LA COMPAGNIE aérienne française prévoit la suppression de 6 560 emplois sur 41 000 (CDI équivalents temps plein) en son sein et 1 020 postes sur 2 420 chez Hop !, sa filiale. C’est la décision qui est sortie des réunions avec les représentants du personnel des deux compagnies. Air France a pourtant bénéficié d’un plan d’aide de l’État de 7 milliards d’euros, dont 4 milliards de prêts bancaires garantis à 90 % par l’État et 3 milliards de prêts directs de l’État, avec en contrepartie des engagements sur l’amélioration de sa rentabilité et de la politique du groupe sur le plan environnemental.
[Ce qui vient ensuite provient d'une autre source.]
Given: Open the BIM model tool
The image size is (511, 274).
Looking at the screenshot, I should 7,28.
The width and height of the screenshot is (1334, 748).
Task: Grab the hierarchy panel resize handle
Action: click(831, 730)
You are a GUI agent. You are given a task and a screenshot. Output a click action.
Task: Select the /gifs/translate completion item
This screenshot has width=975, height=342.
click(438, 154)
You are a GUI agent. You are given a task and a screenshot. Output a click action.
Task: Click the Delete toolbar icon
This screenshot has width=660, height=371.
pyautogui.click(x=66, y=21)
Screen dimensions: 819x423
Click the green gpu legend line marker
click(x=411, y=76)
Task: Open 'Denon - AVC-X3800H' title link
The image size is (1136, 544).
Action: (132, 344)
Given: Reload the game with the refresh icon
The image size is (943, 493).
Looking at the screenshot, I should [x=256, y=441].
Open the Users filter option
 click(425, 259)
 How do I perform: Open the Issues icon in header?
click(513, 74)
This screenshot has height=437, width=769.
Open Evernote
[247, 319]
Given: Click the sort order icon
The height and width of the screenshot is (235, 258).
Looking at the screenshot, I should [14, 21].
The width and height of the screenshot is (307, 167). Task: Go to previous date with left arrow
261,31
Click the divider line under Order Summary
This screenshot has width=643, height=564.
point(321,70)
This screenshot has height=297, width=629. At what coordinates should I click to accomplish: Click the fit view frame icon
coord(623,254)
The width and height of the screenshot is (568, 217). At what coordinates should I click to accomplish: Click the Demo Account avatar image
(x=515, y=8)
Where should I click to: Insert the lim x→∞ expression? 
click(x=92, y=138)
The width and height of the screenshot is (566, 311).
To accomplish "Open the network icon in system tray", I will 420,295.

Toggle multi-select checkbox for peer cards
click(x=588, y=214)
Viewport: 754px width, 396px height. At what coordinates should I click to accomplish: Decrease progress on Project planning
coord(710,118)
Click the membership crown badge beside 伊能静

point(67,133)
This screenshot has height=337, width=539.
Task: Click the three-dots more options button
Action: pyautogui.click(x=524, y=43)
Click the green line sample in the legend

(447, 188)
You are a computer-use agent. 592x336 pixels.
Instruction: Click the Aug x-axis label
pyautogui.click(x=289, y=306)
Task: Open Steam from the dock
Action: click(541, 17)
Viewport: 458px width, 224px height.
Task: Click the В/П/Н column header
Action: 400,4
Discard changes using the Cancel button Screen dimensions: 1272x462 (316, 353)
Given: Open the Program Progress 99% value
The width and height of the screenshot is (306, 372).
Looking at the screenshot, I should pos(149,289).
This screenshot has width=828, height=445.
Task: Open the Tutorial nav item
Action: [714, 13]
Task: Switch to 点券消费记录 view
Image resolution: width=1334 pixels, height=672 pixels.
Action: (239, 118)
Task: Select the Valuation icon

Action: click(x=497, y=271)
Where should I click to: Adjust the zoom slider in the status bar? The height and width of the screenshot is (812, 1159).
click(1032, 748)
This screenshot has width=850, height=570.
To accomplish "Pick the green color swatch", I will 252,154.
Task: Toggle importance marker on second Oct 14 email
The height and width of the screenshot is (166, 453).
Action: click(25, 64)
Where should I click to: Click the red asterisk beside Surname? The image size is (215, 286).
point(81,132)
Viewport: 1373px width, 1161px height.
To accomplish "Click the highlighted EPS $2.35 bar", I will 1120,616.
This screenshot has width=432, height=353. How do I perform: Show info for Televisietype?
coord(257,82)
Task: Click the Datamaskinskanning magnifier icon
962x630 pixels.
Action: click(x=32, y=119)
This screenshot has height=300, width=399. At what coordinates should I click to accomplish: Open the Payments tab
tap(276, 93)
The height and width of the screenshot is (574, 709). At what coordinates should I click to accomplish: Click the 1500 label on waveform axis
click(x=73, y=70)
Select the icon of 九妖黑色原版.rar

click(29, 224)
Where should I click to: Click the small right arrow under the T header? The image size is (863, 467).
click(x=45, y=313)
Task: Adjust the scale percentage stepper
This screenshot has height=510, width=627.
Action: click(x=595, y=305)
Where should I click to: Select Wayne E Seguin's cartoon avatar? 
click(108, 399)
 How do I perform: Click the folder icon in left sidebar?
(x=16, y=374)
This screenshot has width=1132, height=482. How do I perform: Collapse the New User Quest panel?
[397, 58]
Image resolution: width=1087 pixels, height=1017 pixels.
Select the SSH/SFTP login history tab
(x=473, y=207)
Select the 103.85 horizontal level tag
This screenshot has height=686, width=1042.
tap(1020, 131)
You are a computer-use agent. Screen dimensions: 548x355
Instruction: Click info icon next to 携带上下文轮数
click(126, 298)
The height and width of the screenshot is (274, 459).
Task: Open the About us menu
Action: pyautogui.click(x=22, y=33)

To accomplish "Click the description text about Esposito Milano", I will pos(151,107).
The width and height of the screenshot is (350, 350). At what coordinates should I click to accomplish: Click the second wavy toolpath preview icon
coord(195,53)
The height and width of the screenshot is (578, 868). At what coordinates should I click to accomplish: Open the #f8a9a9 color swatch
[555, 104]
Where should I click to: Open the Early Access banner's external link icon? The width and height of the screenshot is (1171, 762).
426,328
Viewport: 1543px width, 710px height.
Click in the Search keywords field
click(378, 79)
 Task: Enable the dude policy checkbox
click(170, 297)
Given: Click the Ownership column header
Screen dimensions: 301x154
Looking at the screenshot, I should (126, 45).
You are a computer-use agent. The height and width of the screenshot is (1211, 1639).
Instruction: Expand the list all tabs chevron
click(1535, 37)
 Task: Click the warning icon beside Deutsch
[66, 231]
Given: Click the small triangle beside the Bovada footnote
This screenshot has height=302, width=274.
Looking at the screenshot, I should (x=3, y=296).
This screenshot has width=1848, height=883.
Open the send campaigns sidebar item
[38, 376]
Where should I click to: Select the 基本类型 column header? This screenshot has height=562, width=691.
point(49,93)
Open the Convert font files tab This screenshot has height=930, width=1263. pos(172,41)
Une centaine de salariés et sous-traitants manifestaient la semaine dernière devant le siège social de la compagnie aérienne à Roissy-en-France pour dénoncer le plan social actuellement présenté aux représentants du personnel. La compagnie a fait savoir aux syndicats qu’elle comptait supprimer près de 7 500 emplois d’ici 2022, soit plus de 16 % de ses effectifs. Les détails de ce plan social devaient être officiellement présentés aux salariés le vendredi 3 juillet.
Les syndicats en colère
La CGT Air France est « très en colère ». « Nous sommes très en colère parce que nous considérons que les 7 milliards qui sont attribués à la direction d’Air France doivent servir à garder les emplois. Or cet argent va servir à licencier des salariés. Le gouvernement a annoncé en mai qu’il débloquerait 7 milliards d’euros pour venir en aide à l’entreprise », a déclaré Karine Monségu, le co-secrétaire générale du syndicat CGT Air France. Et elle poursuit : « La CGT s’oppose catégoriquement à toute suppression de postes et je rappelle qu’une suppression d’emploi chez Air France induit entre trois et cinq suppressions d’emploi au niveau de la sous-traitance. Donc c’est un véritable cataclysme. »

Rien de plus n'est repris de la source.